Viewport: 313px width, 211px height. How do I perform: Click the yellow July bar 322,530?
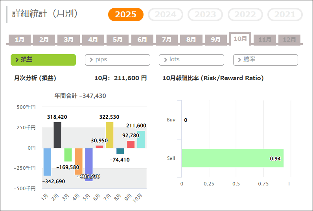pos(110,135)
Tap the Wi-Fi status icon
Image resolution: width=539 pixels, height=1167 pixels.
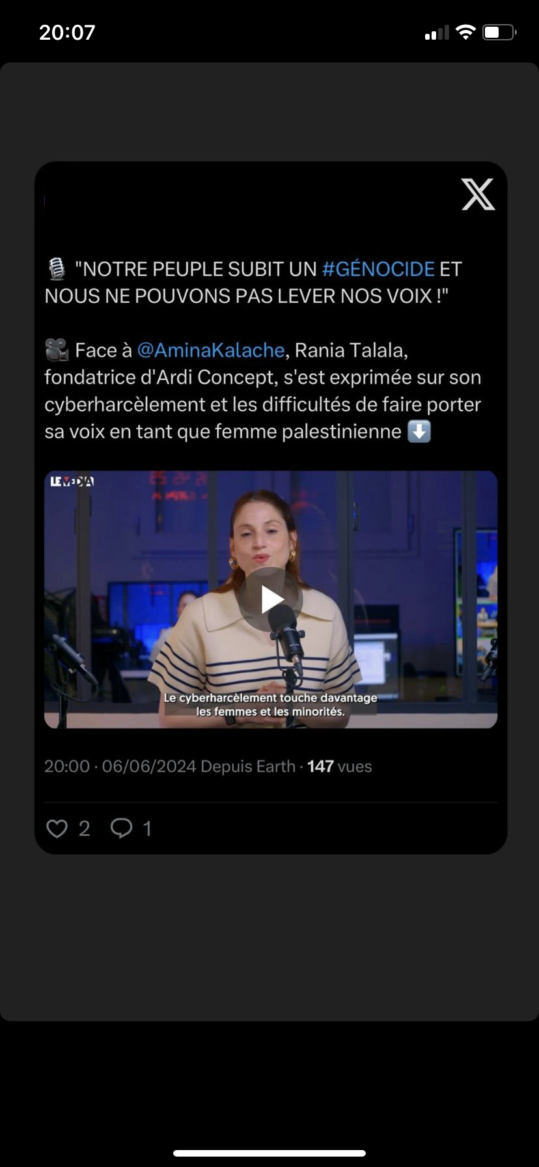tap(465, 32)
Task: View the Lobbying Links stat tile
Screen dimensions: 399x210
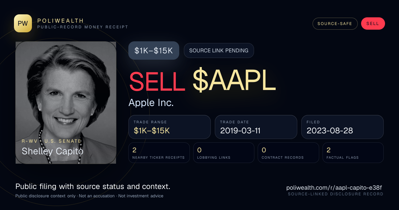Action: coord(224,153)
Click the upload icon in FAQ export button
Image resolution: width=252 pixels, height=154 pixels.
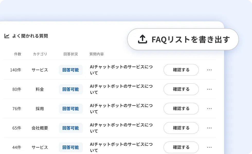click(143, 39)
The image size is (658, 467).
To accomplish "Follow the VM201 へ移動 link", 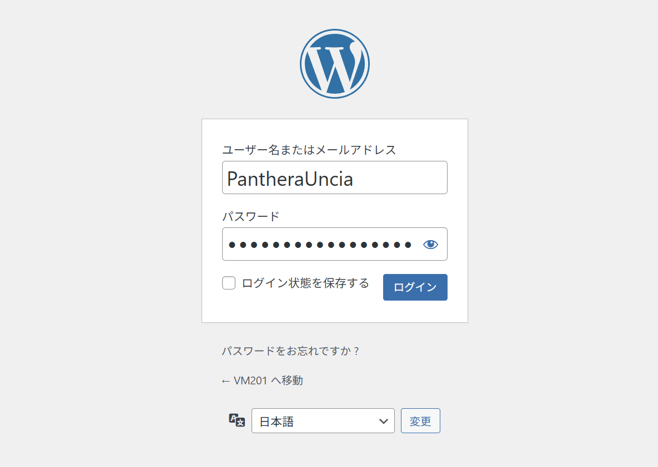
────────
**Task goal**
Reproduce the data above verbatim, minus any images.

**Result**
Viewport: 313px width, 211px height. How do I perform: Click the yellow July bar 322,530?
pos(110,135)
Tap the Wi-Fi status icon
Image resolution: width=539 pixels, height=1167 pixels.
tap(465, 32)
Task: View the Lobbying Links stat tile
Screen dimensions: 399x210
Action: coord(224,153)
Click the upload icon in FAQ export button
Image resolution: width=252 pixels, height=154 pixels.
click(143, 39)
The image size is (658, 467).
To accomplish "Follow the VM201 へ移動 link", 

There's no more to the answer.